▸ **Consigne**:
Recopiez mot pour mot, du début à la fin, l'extrait consacré à la Médiathèque des entreprises.

▸ **Extrait**:
· · ·

En 1996, dix ans après son ouverture au public, la médiathèque de la Cité des sciences et de l’industrie (CSI) de la Villette ouvrait un service destiné aux entreprises : la Médiathèque des entreprises (MDE). Relevant de l’évidence et du paradoxe, le pari était double : proposer la MDE comme traduction concrète de l’une des missions de la CSI – « rendre accessible à tous les publics le développement des sciences, des techniques et du savoir-faire industriel » (décret fondateur du 18 février 1985) – imposer un service de nature commerciale dans un contexte de service public.

Le présent article fait le point sur la genèse du projet et présente les premiers résultats de vingt mois d’expérience, à l’issue d’une phase de montée en charge.

Genèse

L’information professionnelle fait partie, avec le loisir culturel, la formation et l’éducation, des trois objectifs inclus dans la charte de la Médiathèque, bibliothèque multimédia sur les thèmes scientifiques, techniques et industriels.

L’offre documentaire multimédia a donc été structurée selon cette triple finalité et a décliné l’information dite professionnelle de la manière suivante :

– l’environnement économique (analyses stratégiques et financières de secteurs d’activité) ;

– les entreprises elles-mêmes (annuaires et répertoires professionnels) ;

– l’information financière (analyses de groupe, études de marché, rapports annuels) ;

– les informations technologiques (ouvrages techniques, revues de veille technologique) ;

– les normes, brevets et marques, informations statistiques.

· · ·

▸ **Données fournies**:
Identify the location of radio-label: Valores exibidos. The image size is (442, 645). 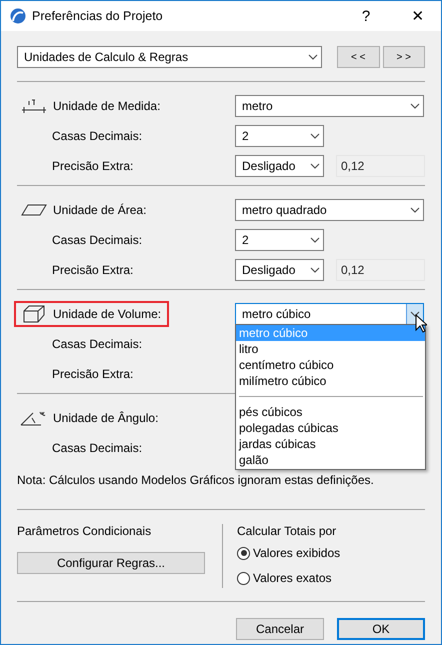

· · ·

▸ **Résultat**:
En 1996, dix ans après son ouverture au public, la médiathèque de la Cité des sciences et de l’industrie (CSI) de la Villette ouvrait un service destiné aux entreprises : la Médiathèque des entreprises (MDE). Relevant de l’évidence et du paradoxe, le pari était double : proposer la MDE comme traduction concrète de l’une des missions de la CSI – « rendre accessible à tous les publics le développement des sciences, des techniques et du savoir-faire industriel » (décret fondateur du 18 février 1985) – imposer un service de nature commerciale dans un contexte de service public.

Le présent article fait le point sur la genèse du projet et présente les premiers résultats de vingt mois d’expérience, à l’issue d’une phase de montée en charge.

Genèse

L’information professionnelle fait partie, avec le loisir culturel, la formation et l’éducation, des trois objectifs inclus dans la charte de la Médiathèque, bibliothèque multimédia sur les thèmes scientifiques, techniques et industriels.

L’offre documentaire multimédia a donc été structurée selon cette triple finalité et a décliné l’information dite professionnelle de la manière suivante :

– l’environnement économique (analyses stratégiques et financières de secteurs d’activité) ;

– les entreprises elles-mêmes (annuaires et répertoires professionnels) ;

– l’information financière (analyses de groupe, études de marché, rapports annuels) ;

– les informations technologiques (ouvrages techniques, revues de veille technologique) ;

– les normes, brevets et marques, informations statistiques.